TRY IT: Excluding every picture, print exactly the lines from the one containing "1536x748 pixels. Task: Click" through the end of the material below, both ends included.

*** Opening of RECORDS SUPPLIED ***

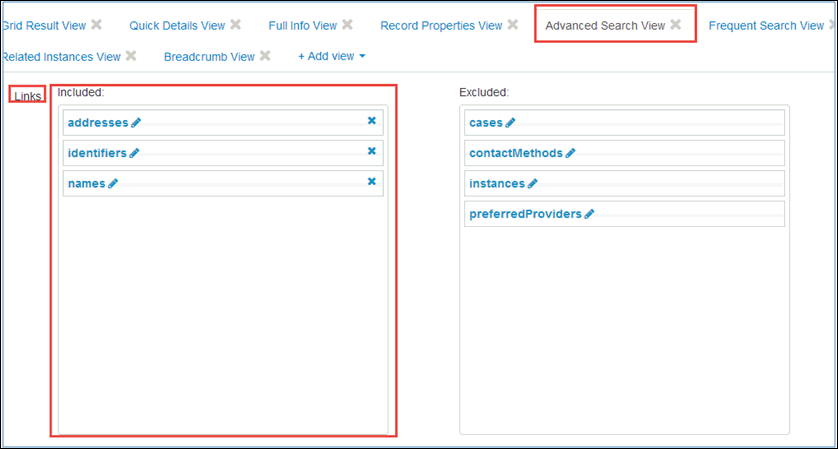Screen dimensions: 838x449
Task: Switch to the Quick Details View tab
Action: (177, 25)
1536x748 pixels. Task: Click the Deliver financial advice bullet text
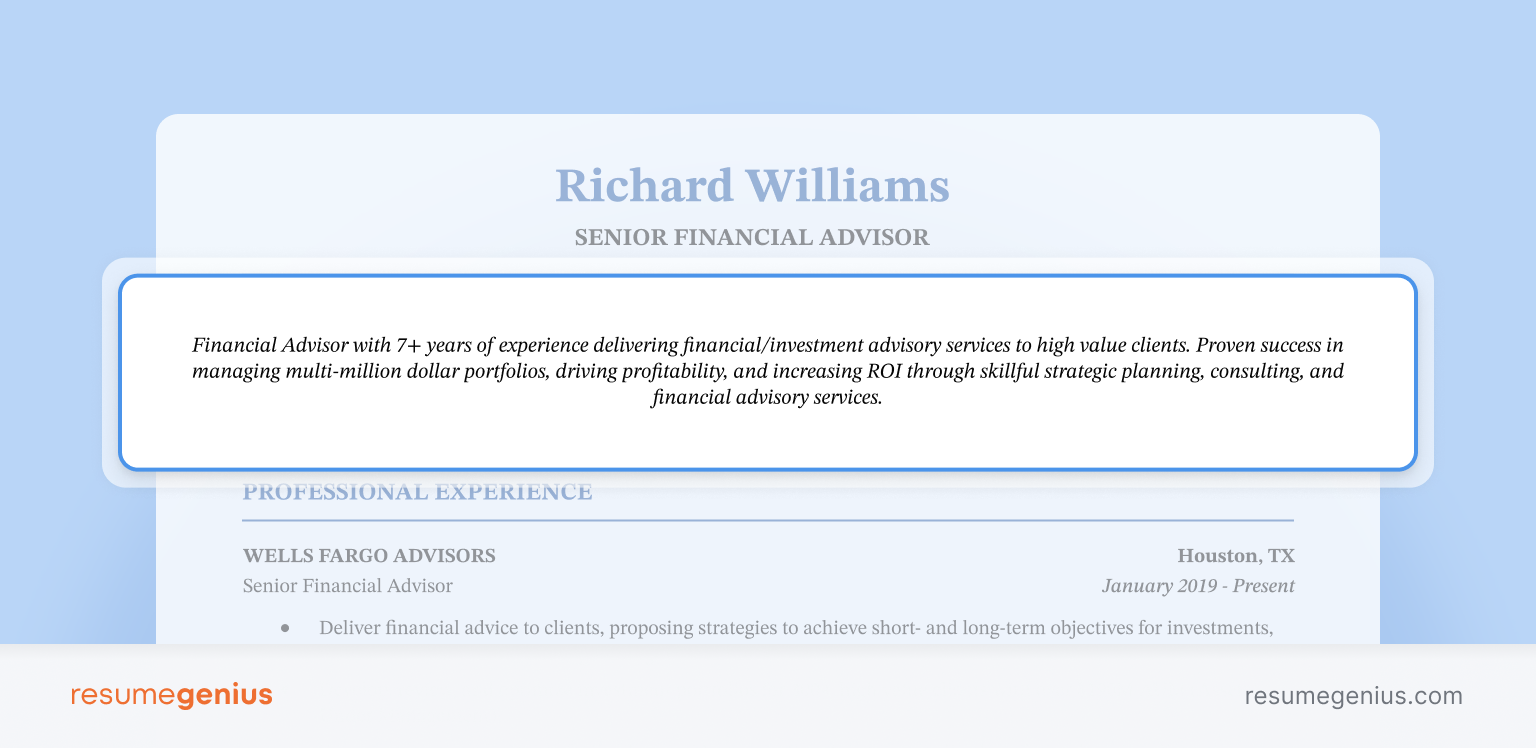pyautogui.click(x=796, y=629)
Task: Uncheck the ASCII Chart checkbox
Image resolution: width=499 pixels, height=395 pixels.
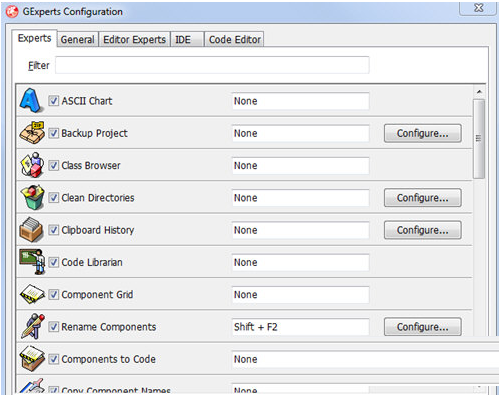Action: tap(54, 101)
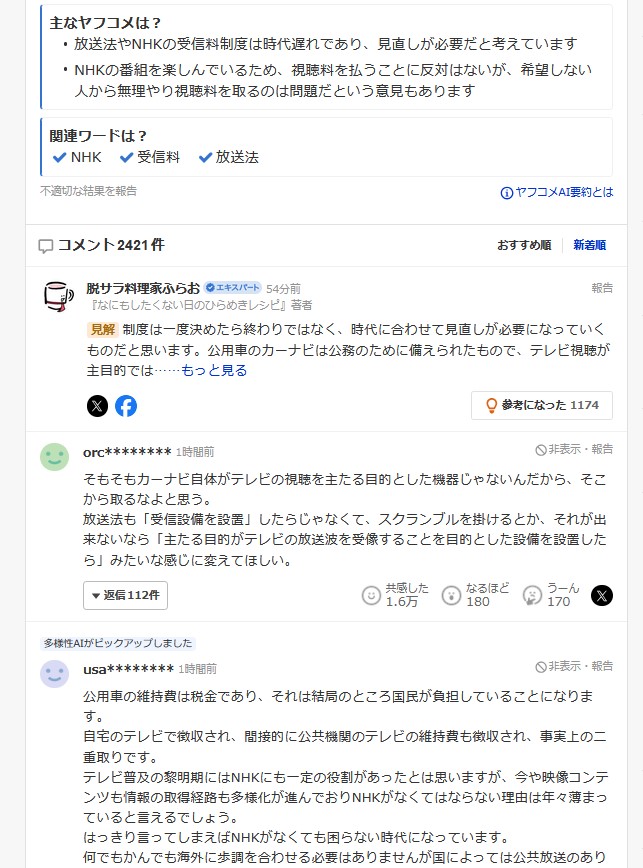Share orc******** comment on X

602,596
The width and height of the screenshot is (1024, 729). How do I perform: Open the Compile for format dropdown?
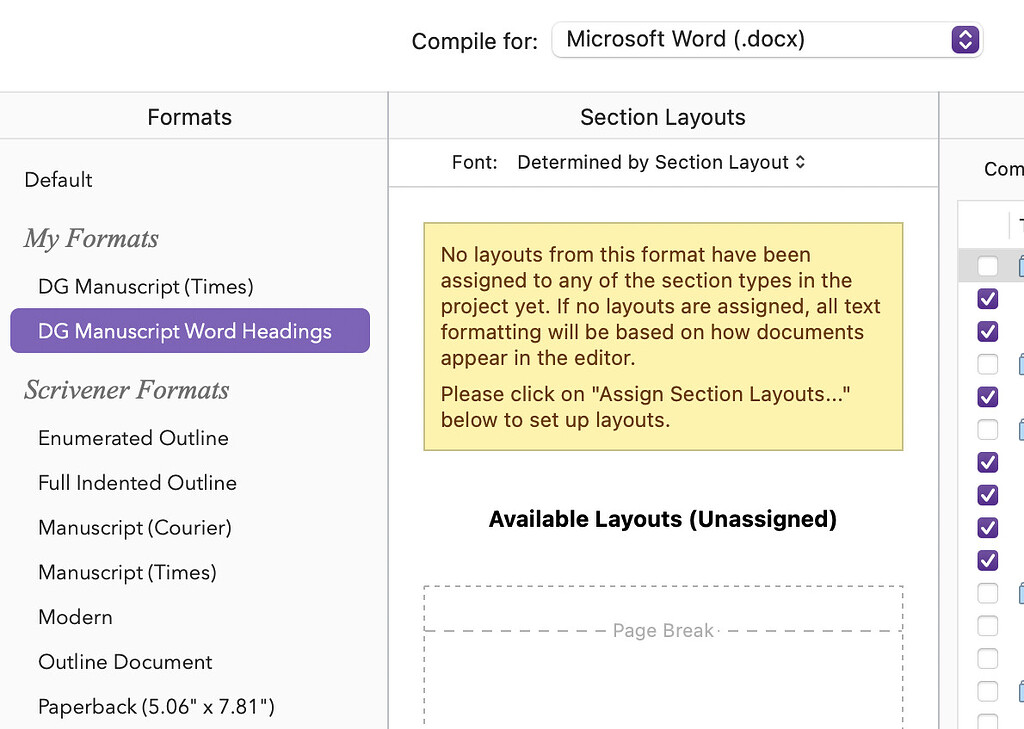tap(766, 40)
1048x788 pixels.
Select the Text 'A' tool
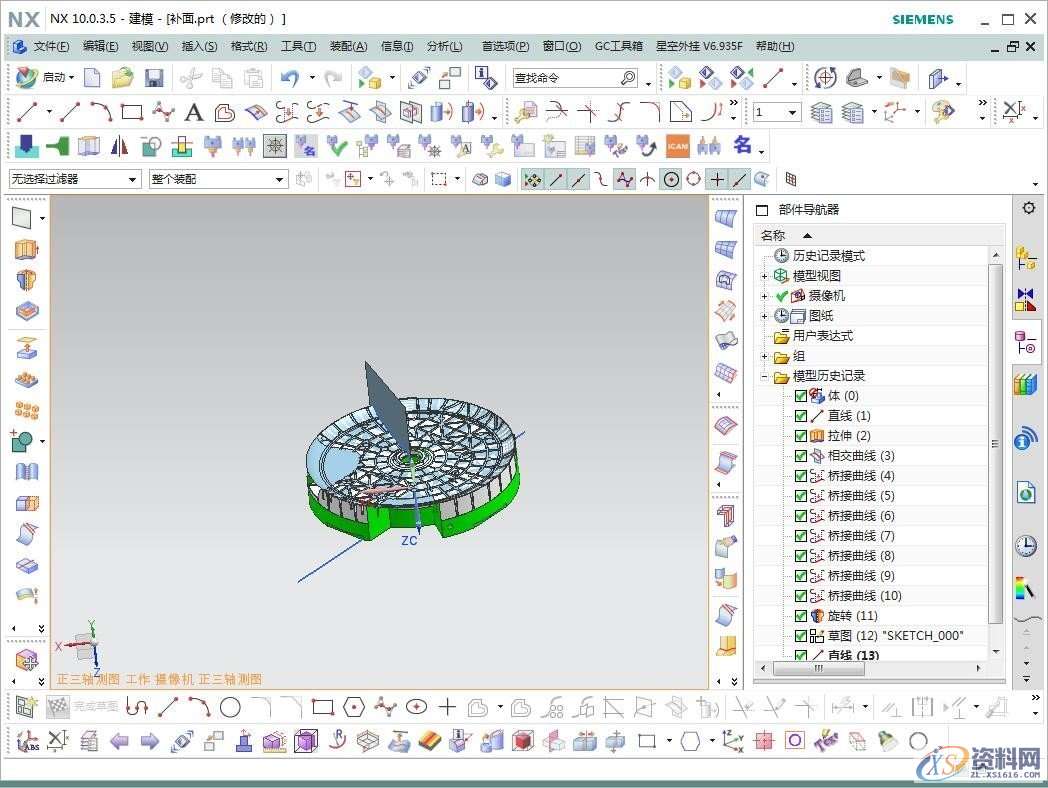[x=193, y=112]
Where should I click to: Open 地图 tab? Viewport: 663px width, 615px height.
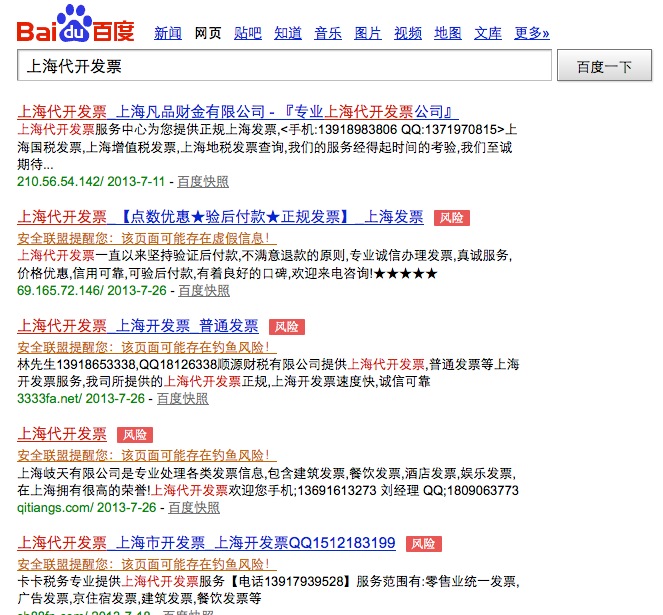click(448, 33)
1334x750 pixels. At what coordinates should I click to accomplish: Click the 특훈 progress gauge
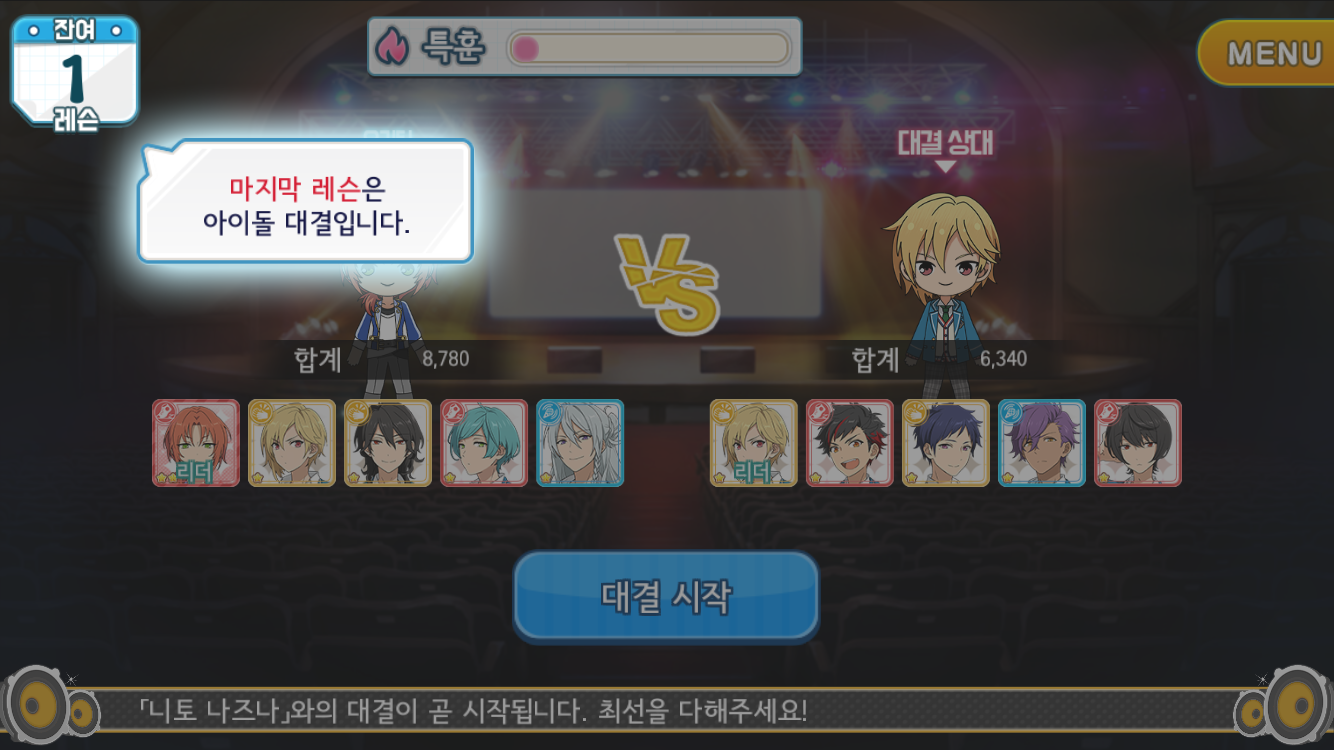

*** Close of RECORDS SUPPLIED ***

YOUR RESPONSE:
1536x748 pixels. Task: Click the Deliver financial advice bullet text
pyautogui.click(x=796, y=629)
Task: Uncheck the ASCII Chart checkbox
Image resolution: width=499 pixels, height=395 pixels.
Action: tap(54, 101)
Share orc******** comment on X

602,596
The width and height of the screenshot is (1024, 729). How do I perform: Open the Compile for format dropdown?
tap(766, 40)
1048x788 pixels.
Select the Text 'A' tool
[x=193, y=112]
Where should I click to: Open 地图 tab? Viewport: 663px width, 615px height.
click(448, 33)
1334x750 pixels. At what coordinates should I click to accomplish: Click the 특훈 progress gauge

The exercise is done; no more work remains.